Tot slot heeft Zuid-Holland een aantal voorschriften gesteld die strenger zijn dan de geldende regelgeving. De rechtbank vindt dat het college die keuze niet voldoende heeft gemotiveerd. Ook is bij een aantal voorschriften niet voldoende duidelijk geworden waarom deze nodig zijn om het milieu te beschermen. Dit betekent dat niet is voldaan aan de voorwaarden om de vergunning van Chemours aan te scherpen en voor het stellen van de strenge eisen om de uitstoot verder terug te dringen.

‘Maximaal streng’

De uitspraak van de rechtbank heeft onder meer tot gevolg dat een deel van de nieuwe vergunningvoorschriften wordt vernietigd.

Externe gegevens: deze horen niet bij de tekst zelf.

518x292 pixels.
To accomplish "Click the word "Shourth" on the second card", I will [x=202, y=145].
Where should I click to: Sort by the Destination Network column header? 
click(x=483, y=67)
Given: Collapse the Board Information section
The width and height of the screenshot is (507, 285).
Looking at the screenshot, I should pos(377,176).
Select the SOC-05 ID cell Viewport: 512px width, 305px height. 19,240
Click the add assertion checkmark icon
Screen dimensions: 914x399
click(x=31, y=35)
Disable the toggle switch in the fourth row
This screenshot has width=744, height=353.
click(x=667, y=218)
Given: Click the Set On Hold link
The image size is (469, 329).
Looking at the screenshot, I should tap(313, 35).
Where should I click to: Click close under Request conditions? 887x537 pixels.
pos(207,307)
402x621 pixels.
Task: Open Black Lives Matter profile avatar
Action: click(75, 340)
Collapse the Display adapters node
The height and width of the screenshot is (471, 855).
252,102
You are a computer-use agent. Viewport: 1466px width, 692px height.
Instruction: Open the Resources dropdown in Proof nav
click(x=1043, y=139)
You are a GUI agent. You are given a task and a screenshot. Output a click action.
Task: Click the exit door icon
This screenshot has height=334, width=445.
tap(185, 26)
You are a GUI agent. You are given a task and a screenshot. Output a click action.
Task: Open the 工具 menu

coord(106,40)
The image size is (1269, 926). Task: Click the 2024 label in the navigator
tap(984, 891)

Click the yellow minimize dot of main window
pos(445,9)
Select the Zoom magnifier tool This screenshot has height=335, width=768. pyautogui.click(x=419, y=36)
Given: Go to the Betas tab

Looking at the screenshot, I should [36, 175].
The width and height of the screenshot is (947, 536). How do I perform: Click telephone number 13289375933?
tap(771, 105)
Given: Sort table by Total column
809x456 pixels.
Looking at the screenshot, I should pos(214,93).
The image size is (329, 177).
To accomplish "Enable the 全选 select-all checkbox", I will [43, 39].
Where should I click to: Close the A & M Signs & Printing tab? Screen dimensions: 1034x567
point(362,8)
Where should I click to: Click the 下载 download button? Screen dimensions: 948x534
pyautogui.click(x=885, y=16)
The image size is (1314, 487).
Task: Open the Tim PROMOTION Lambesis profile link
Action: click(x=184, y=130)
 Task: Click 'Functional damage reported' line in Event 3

In plaats van deze voorschriften blijven de voorschriften van de oude vergunning van kracht. Of Zuid-Holland zich daarbij neerlegt, is overigens maar zeer de vraag. De provincie laat weten de uitspraak te bestuderen met haar advocaat en DCMR Milieudienst Rijnmond. Het belangrijkste doel blijft de gezondheid van omwonenden te beschermen. Zuid-Holland wil daarom “maximaal streng blijven en steeds binnen de wet de uiterste ruimte opzoeken om nog strenger te zijn.”